Weeds and diseases are major biological competitors that pose significant threats to organic production of vegetables in southeastern US during the summer. We evaluated plasticulture as an alternative weed and disease management strategy for open field organic production of bell peppers. The objective of the research was to assess the effects of four colored plastic mulches on soil temperature, moisture, fruit yield and suppression of weeds and diseases on bell pepper. Bell pepper cv ‘King Arthur’ was planted on raised soil beds covered with colored (olive green, black, white and silver) mulch treatments including a control (bare soil). The experimental design was a randomized complete block with four replications. Soil temperature and moisture, disease incidence and severity, and fruit yield were determined.

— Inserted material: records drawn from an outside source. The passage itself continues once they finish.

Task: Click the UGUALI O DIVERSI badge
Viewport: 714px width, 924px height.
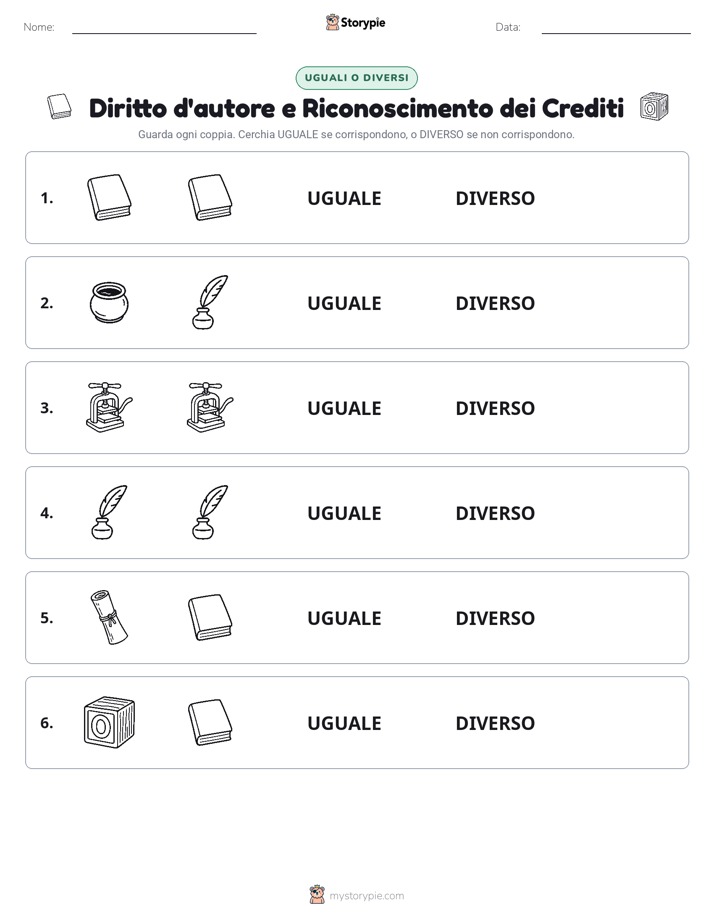Action: (x=356, y=78)
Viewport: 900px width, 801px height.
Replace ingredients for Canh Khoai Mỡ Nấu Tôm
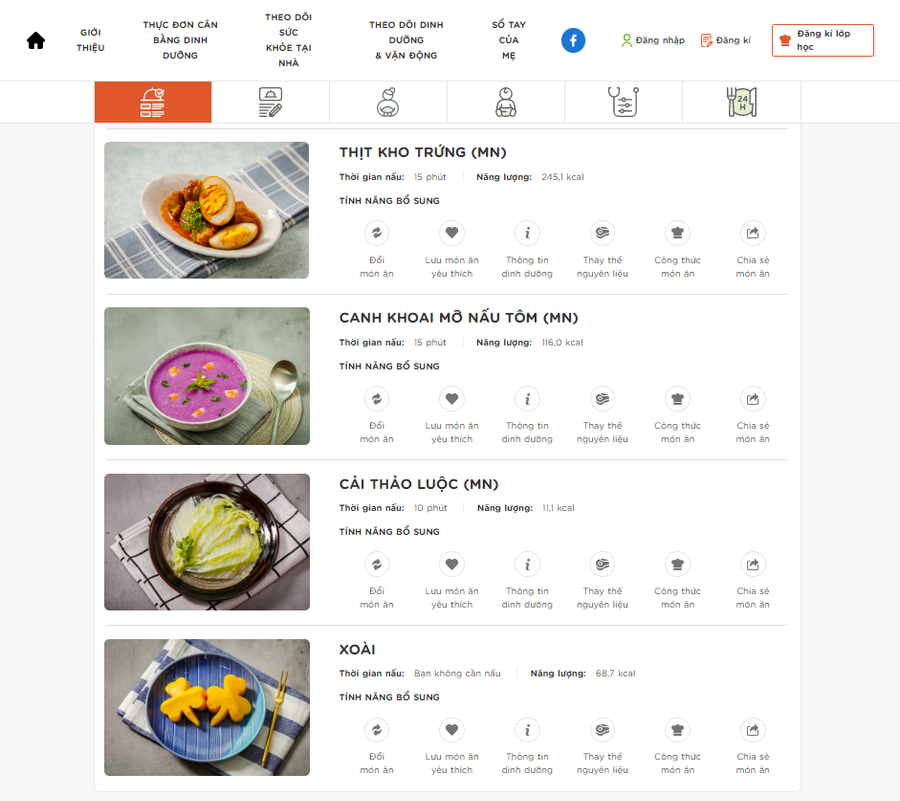coord(602,399)
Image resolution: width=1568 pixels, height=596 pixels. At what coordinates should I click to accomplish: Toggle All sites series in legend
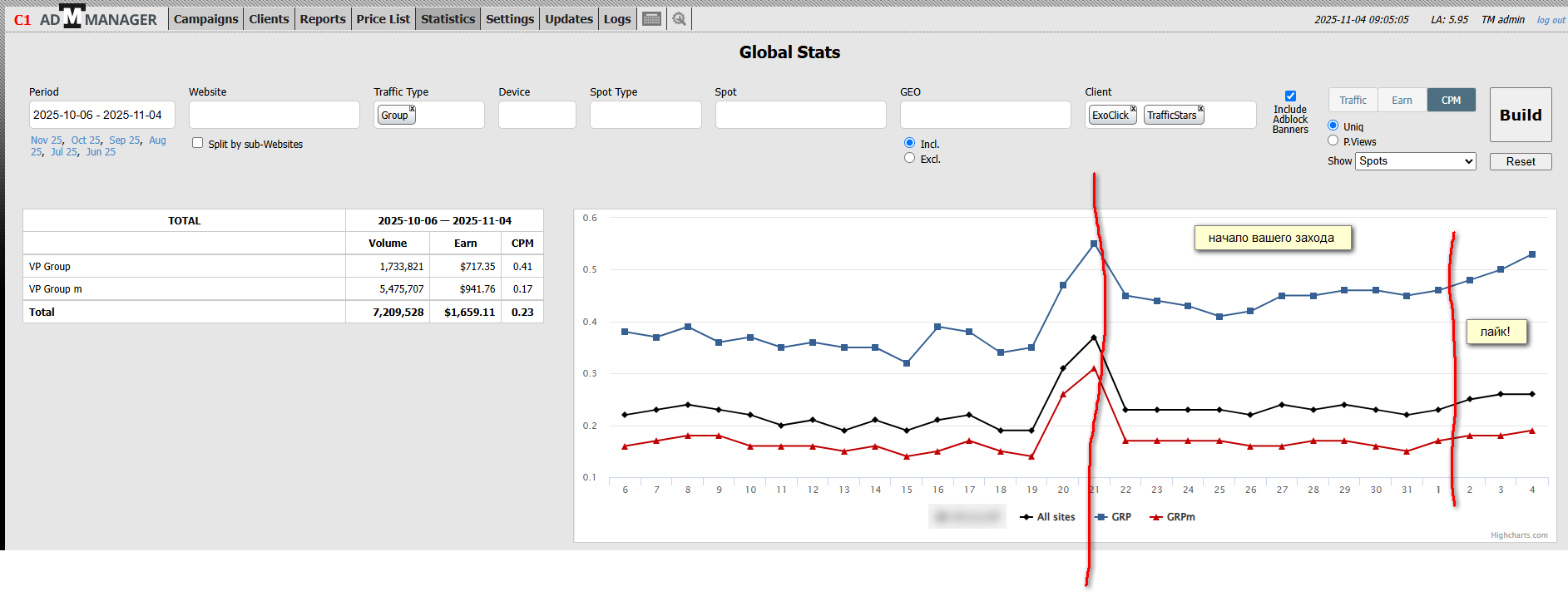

Plant performance (growth and yield) varied with mulch type. The black and olive plastic mulches warmed the soil significantly more than the reflective silver and bare soil. Bell pepper plants across all mulch treatments exhibited susceptibility to bacterial leaf spot (BLS). However, the incidence and severity of BLS varied with mulch type. Plants on reflective silver plastic displayed significant BLS incidence and severity compared to the olive plastic and bare soil. The black, white, and reflective silver plastic mulches significantly increased fruit yields, while the olive mulch and bare soil exhibited poor crop performance. These results suggest that the black and white plastic mulches retain the potential to be used in organic vegetable production in Alabama and the southeastern US.